Currently, the NCAA Division I men's college basketball tournament fields 65 teams, accommodating 31 conference champions and 34 at-large bids. The whole thing lasts three weeks, with two rounds played each weekend.
It is, aside from the Super Bowl, the nation's biggest sporting event, with diehard fans pitting their picks against those from people who don't know a screen-and-roll from a box-and-one.
The Badgers have made the field every year since 1999, including all nine years under head coach Bo Ryan, so fans here tend to take the tournament for granted. But ask North Carolina, which won it all last year but owns a 16-15 record this year, how it feels to be left out of the "Big Dance."

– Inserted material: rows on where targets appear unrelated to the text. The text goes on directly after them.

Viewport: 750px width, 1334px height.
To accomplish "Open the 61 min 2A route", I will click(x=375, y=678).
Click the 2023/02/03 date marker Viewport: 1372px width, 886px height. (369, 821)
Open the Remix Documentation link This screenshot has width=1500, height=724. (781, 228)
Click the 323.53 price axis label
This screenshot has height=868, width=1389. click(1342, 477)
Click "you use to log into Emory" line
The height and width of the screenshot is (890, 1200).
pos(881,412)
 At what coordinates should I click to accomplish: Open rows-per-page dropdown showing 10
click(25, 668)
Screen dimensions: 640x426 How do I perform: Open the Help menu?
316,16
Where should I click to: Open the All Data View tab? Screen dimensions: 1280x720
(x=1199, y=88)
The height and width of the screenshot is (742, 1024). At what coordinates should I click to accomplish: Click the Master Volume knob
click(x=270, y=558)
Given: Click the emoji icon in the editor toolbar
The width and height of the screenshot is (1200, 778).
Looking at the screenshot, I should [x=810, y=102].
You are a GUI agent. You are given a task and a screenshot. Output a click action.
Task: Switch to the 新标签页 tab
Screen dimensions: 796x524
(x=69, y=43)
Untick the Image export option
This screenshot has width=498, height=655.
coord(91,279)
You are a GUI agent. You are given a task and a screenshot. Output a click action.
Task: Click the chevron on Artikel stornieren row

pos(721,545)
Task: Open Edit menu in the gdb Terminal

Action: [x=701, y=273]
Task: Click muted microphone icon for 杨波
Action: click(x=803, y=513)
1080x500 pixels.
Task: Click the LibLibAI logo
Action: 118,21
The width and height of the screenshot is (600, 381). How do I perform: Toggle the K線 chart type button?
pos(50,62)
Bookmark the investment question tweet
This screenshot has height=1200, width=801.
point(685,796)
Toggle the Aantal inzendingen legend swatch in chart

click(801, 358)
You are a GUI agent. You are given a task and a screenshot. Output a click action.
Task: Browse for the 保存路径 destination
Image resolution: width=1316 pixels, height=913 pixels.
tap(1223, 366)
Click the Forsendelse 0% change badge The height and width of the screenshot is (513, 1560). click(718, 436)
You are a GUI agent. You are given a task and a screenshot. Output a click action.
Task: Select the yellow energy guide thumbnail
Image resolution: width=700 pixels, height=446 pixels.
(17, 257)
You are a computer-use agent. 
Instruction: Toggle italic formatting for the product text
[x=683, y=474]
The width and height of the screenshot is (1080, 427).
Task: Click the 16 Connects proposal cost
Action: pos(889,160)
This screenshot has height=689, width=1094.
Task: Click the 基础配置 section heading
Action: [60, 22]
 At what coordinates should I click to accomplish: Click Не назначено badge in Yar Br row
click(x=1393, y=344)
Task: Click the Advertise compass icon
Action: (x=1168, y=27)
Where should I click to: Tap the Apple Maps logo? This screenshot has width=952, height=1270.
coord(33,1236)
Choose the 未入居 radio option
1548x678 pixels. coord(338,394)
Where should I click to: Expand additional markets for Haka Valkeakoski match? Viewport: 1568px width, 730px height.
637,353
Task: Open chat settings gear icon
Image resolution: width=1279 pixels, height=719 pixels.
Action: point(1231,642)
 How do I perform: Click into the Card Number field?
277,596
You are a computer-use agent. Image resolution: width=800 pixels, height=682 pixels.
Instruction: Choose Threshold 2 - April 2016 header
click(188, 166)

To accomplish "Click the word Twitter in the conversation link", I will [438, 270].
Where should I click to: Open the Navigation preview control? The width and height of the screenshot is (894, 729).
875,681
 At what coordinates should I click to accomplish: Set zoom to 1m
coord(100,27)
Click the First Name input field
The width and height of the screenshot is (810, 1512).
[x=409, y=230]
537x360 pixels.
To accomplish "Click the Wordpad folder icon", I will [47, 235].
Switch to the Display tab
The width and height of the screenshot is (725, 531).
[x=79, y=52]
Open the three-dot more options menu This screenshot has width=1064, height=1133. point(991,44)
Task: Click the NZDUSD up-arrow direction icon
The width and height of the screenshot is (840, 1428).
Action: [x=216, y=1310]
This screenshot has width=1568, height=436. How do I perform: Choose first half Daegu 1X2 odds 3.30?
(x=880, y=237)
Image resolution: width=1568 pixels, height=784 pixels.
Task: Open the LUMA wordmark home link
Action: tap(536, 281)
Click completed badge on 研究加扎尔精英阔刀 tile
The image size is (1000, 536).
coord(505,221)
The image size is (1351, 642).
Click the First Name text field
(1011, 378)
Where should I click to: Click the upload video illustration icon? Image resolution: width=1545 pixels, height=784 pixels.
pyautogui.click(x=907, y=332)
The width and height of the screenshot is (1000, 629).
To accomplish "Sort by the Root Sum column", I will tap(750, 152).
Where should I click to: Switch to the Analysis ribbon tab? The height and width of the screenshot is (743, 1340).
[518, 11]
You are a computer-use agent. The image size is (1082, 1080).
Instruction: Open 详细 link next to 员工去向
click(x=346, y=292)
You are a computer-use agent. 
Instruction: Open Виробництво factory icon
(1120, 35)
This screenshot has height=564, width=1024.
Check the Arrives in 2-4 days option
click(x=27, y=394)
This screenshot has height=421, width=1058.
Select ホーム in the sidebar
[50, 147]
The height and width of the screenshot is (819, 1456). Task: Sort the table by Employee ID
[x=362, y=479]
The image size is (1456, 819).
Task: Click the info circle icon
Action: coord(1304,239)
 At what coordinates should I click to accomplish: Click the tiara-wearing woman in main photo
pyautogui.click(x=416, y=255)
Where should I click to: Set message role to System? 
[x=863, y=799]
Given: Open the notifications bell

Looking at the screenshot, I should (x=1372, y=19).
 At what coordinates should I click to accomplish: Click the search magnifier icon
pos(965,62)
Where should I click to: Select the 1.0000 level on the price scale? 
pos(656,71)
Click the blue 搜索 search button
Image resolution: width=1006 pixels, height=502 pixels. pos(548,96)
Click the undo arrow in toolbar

Now there's a movement under way to expand the tournament to as many as 96 teams. Ryan has been a vocal proponent, going so far as to label those who prefer the current tourney as "ill-prepared intellectually." He notes that whereas over half of all college football teams play in bowl games, less than 20% of Division I hoops teams are similarly rewarded with a tournament spot.
Ryan, a board member of the National Association of Basketball Coaches, is carrying water for his peers, many of whom are under heavy pressure to make the cut. More slots means fewer firings each year.
But it also means less excitement over who gets picked, and less enthusiasm for the slate of conference tournaments. Adding more teams takes a little of the madness out of March, and who wants that?